#### Extracted records ####
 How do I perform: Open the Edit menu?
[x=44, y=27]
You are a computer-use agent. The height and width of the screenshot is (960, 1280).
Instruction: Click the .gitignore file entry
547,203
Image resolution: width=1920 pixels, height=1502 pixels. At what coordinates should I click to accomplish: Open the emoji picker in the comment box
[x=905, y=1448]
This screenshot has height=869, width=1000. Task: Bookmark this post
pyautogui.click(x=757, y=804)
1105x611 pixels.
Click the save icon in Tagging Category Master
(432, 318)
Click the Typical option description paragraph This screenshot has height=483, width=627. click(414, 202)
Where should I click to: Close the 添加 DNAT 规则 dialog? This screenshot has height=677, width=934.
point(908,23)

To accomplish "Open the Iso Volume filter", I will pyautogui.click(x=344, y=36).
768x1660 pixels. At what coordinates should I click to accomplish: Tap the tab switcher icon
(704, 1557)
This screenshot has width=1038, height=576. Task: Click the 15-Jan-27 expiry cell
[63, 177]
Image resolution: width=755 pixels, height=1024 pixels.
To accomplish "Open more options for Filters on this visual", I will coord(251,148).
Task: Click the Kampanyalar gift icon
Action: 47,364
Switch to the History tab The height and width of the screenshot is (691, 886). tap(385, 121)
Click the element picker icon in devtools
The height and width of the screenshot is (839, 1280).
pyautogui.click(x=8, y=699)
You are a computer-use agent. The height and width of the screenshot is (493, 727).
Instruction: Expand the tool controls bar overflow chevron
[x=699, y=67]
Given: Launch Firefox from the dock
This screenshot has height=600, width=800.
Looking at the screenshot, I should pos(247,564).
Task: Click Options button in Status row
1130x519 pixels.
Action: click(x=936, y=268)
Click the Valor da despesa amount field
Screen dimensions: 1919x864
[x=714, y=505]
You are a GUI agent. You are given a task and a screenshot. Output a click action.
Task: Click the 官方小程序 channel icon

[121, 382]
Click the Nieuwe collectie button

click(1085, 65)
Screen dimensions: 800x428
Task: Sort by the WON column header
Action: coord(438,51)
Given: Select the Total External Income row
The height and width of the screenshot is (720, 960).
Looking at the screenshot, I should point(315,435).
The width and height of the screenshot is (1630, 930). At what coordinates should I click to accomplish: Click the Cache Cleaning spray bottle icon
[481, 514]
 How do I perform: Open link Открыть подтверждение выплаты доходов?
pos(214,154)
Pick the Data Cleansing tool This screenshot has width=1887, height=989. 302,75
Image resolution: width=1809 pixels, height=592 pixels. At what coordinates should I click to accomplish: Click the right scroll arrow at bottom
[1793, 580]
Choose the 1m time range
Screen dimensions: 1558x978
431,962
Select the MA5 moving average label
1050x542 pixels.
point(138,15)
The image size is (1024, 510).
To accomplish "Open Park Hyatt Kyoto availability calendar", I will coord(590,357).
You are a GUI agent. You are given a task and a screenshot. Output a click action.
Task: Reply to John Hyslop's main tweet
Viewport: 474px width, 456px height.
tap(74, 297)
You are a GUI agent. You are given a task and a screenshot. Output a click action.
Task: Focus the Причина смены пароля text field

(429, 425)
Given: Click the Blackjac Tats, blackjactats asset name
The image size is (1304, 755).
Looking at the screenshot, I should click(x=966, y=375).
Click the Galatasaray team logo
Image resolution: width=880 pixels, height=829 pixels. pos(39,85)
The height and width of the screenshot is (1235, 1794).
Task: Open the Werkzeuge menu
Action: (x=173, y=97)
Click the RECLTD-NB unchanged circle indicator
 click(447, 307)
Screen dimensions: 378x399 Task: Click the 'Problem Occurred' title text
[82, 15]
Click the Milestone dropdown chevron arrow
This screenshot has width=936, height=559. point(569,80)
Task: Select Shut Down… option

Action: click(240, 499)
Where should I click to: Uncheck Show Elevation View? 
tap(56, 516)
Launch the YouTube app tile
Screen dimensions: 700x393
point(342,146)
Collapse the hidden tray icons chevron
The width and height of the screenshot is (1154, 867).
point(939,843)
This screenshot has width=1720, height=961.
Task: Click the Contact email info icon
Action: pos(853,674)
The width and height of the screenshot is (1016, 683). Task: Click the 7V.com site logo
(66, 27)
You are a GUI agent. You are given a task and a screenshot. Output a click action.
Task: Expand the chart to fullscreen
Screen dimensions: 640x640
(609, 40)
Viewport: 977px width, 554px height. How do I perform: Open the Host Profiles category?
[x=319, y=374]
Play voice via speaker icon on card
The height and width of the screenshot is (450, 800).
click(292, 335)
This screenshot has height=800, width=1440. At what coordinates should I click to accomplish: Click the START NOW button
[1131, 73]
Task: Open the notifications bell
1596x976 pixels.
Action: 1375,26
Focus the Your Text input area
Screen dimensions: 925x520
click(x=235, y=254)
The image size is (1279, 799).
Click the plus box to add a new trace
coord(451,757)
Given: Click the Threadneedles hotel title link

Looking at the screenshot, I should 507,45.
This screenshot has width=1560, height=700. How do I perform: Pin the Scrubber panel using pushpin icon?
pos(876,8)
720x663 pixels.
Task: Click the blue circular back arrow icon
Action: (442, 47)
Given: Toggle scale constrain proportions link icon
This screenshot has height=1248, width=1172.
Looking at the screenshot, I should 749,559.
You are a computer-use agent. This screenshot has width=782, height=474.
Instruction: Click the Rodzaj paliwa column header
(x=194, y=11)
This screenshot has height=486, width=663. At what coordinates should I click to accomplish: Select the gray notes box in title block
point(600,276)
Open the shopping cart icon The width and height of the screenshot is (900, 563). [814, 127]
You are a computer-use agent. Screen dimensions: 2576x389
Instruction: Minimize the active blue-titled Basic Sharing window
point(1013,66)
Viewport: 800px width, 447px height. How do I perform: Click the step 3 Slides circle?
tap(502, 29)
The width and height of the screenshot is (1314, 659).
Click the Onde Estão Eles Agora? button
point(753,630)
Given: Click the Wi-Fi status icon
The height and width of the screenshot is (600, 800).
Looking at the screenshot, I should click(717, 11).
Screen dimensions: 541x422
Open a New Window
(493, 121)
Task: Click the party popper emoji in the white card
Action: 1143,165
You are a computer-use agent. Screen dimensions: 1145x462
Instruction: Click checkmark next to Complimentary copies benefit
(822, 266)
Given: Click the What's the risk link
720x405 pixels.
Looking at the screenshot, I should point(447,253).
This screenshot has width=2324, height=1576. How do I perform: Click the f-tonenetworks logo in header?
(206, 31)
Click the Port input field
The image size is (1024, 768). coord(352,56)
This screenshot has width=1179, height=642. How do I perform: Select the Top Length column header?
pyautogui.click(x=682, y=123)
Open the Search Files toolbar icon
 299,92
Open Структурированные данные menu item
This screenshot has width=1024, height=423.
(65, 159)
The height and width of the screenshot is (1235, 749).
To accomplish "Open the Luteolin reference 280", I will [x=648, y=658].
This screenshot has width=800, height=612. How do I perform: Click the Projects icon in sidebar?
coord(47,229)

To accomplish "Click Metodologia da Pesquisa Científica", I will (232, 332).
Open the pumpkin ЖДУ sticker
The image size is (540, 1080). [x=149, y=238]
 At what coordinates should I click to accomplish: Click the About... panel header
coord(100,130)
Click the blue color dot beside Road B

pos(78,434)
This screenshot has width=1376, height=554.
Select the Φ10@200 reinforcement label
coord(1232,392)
####
Exercise: From the material above, set down exactly the lines between the line holding "Given: Select the Total External Income row" and the line holding "The image size is (1024, 510).", inclusive. Include nothing else.

Exercise answer:
Given: Select the Total External Income row
The height and width of the screenshot is (720, 960).
Looking at the screenshot, I should point(315,435).
The width and height of the screenshot is (1630, 930). At what coordinates should I click to accomplish: Click the Cache Cleaning spray bottle icon
[481, 514]
 How do I perform: Open link Открыть подтверждение выплаты доходов?
pos(214,154)
Pick the Data Cleansing tool This screenshot has width=1887, height=989. 302,75
Image resolution: width=1809 pixels, height=592 pixels. At what coordinates should I click to accomplish: Click the right scroll arrow at bottom
[1793, 580]
Choose the 1m time range
Screen dimensions: 1558x978
431,962
Select the MA5 moving average label
1050x542 pixels.
point(138,15)
The image size is (1024, 510).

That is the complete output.